→ **Selection**:
The shakuhachi is an end-blown bamboo flute varying from 1.3 to over 3 feet in length. It came into Japan from China at the end of the 7th century. From this period until as late as the 12th century it was used in gagaku (court music). Little is known of the music that was played on the shakuhachi at this time, although there are some flutes from this period preserved at Shoso-In in Nara, Japan. These flutes have 6 finger holes, and were made from thin walled bamboo.

During the period between the 12th and 16th centuries, the shakuhachi is reported to have been played by a wide range of people, including: mendicant monks, the Emperor Go-Komatsu (1408), and the famous Rinzai Zen Master Ikkyu of Daitoku-ji in northern Kyoto (1394-1482). This shakuhachi was later referred to as the hitoyogiri to distinguish it from the longer, heavier, and bigger bore flutes that the mendicant monks eventually developed.

These mendicant monks were later called komoso (straw mat monk), a name descriptive of their life of homeless poverty. Their numbers gradually increased, due in large part to an influx of ronin (lordless samurai) who grew in number during the period of civil wars (15-16th centuries), and especially after the Shogun, Tokugawa Ieyasu, solidified his rule over Japan in the early 17th century.

It was during the rigid, but peaceful order of Tokugawa rule known as the Edo Period, that the komoso banded together and formed a formal religious sect claiming ties back to Fuke, an eccentric Chinese Zen monk who lived during the 9th century. The government went along with the story and the Fuke sect was established in 1614 as a branch of Rinzai Zen.

At this time the komoso changed their name to komuso (monks of empty nothingness), and through a special arrangement with the government, won the sole right to solicit alms by playing the shakuhachi. During this period the shakuhachi began to be made from the root section of bamboo. This method of construction greatly improved the acoustic properties of the flute as well as making it a suitable means for self-defence while on solitary pilgrimages.

The special relationship between the Fuke sect and the Tokugawa government led to the sect's dissolution in 1871 following the government's collapse during the Meiji Restoration begun in 1868. Fuke shakuhachi went underground only to surface in 1883 in the establishment of the Myoan Society at the Fuke Temple, Myoan-ji, in the old capital city of Kyoto. This society and its many players are responsible for the transmission of the Fuke shakuhachi tradition to this very day.

→ **Raw data**:
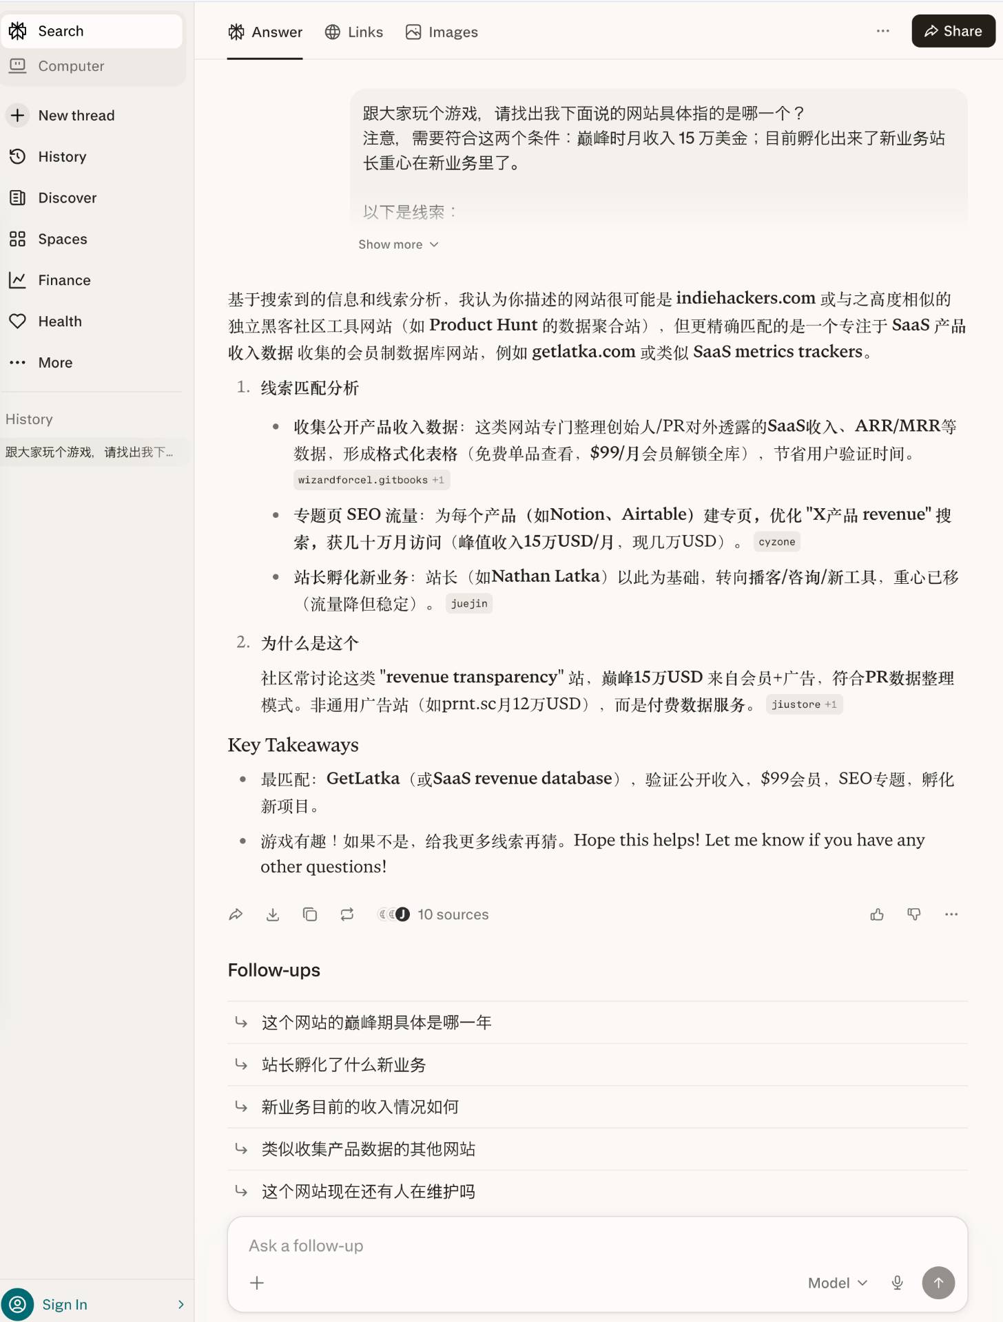Click the thumbs up icon below the answer
The image size is (1003, 1322).
[x=877, y=914]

→ **What to do**:
A: In the passage on the shakuhachi, shorten the paragraph beginning "At this time the komoso changed their name" while keeping its main facts.
B: Reproduce the passage on the shakuhachi word for word, from "These mendicant monks" up to and including "early 17th century.".

→ **Task results**:
A: The komoso renamed themselves komuso (monks of empty nothingness) and, by special arrangement with the government, gained the sole right to solicit alms by playing the shakuhachi. Flutes then began to be made from the bamboo root section, which greatly improved their acoustics and made them useful for self-defence on solitary pilgrimages.

B:
These mendicant monks were later called komoso (straw mat monk), a name descriptive of their life of homeless poverty. Their numbers gradually increased, due in large part to an influx of ronin (lordless samurai) who grew in number during the period of civil wars (15-16th centuries), and especially after the Shogun, Tokugawa Ieyasu, solidified his rule over Japan in the early 17th century.